Эти поездки остались моими самыми ранними и прекрасными воспоминаниями, я и сегодня еще ясно вижу, как фройляйн Штарк в условленный день, в понедельник, когда библиотека закрыта, входит в мою комнату в дорожном костюме и охотничьей шляпке и говорит:
— Пора, дружок, мы едем в горы!
Дядюшка еще спал, когда мы сквозь ночную прохладу лестницы спускались вниз, в просыпающийся день, в набирающий силу щебет птиц, шли по безлюдным улицам к вокзалу и с первым поездом покидали город, жадно глазея на проплывающие мимо дома. Как только долина оставалась позади, под локомотивом с лязгом включалась в работу шестерня — склон становился все более крутым, и вскоре древний монастырь вместе с дядюшкой, собором и библиотекой скрывались в утренней дымке. Мы ехали мимо горных лугов, мимо позвякивающих колокольцами коров и коз, ярко светило солнце, но воздух не становился теплей. Бруннадерн, где даже летом чувствовалось ледяное дыхание гор, был конечной станцией. Мы, поеживаясь, вылезали из вагона, я немного робел при виде высоких отвесных серо-влажных скал, а фройляйн Штарк, едва ступив на перрон, испускала такой звонкий, пронзительно — ликующий вопль, что эхо со всех сторон приветствовало ее, словно говоря: «Добро пожаловать на родину!»
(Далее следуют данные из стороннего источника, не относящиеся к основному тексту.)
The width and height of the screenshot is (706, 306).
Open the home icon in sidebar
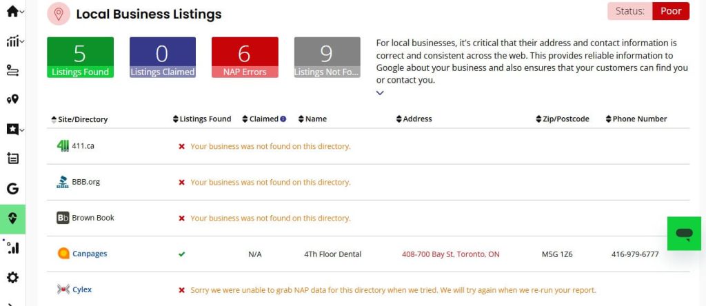(x=12, y=11)
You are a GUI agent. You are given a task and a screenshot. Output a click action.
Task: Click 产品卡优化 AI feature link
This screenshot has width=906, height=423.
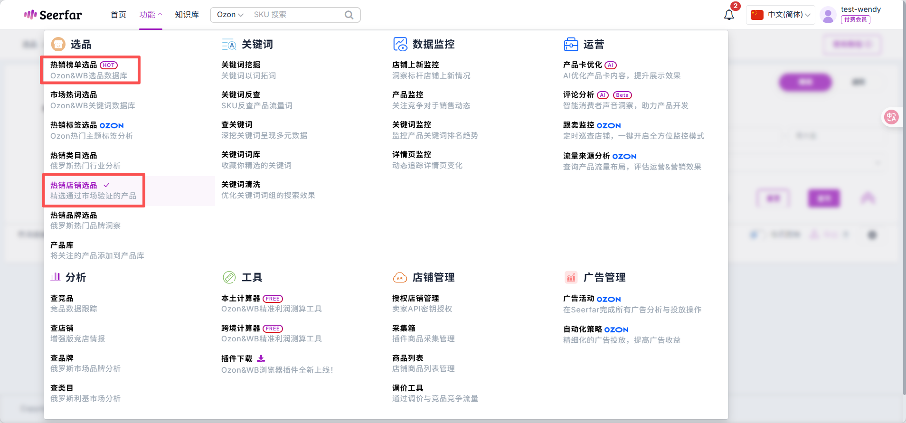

Еще на перроне, последнем плоском клочке земли, она брала меня за руку, и через минуту мы уже шагали в гору неспешным размеренным альпинистским шагом по маленьким, напоминающим ущелья долинам, оглашаемым пенным шелестом студеных ручьев.
— Что ты видишь там, наверху?
— Дом, на котором что-то написано.
— Recte dicis, — хвалила она.
Я еще ребенком заметил, что фройляйн доставляет определенное удовольствие указывать мне на вывески трактиров. Здесь, у себя на родине, она понимала все, даже буквы.
Если я, цитируя дядюшку, скажу, что Аппенцель был тогда, в середине пятидесятых годов двадцатого столетия, самой далекой из всех планет, замкнутым, погруженным в тишину меж высоких скал миром, это не будет преувеличением. Почти недосягаемые для радиоволн, не говоря уже о телевидении, местные жители, чуть ли не с ледникового периода дергавшие здесь за дойки своих коров или рассиживавшие в низких горницах, поголовно состояли друг с другом в более или менее близком родстве и сохраняли все свое своеобразие, все свои вековые привычки и причуды, доставшиеся им по наследству от предков. Одни носили фамилию Брогер, другие Манзер, а те немногие, что селились выше границы лесов, — Штарк. Работы у них было не много, так как плоды их труда — круги сыра и свиньи — вызревали сами собой, и потому они коротали свои дни в «домах с надписью», то есть в трактирах, чаще всего в молчании, в страхе Божьем и покорности судьбе. «Переменчива погода, но не алпенцелец», — говорили они. Нет, это не преувеличение, а самая что ни на есть чистая правда: на каждом холме, на каждой высоте, на каждой вершине стоял «дом с надписью», и поскольку все они были обращены к самой высокой вершине, к Сентису, встающему из дымки, как запорошенный снегом собор, то и носили одно и то же гордое имя: «Вид на Сентис».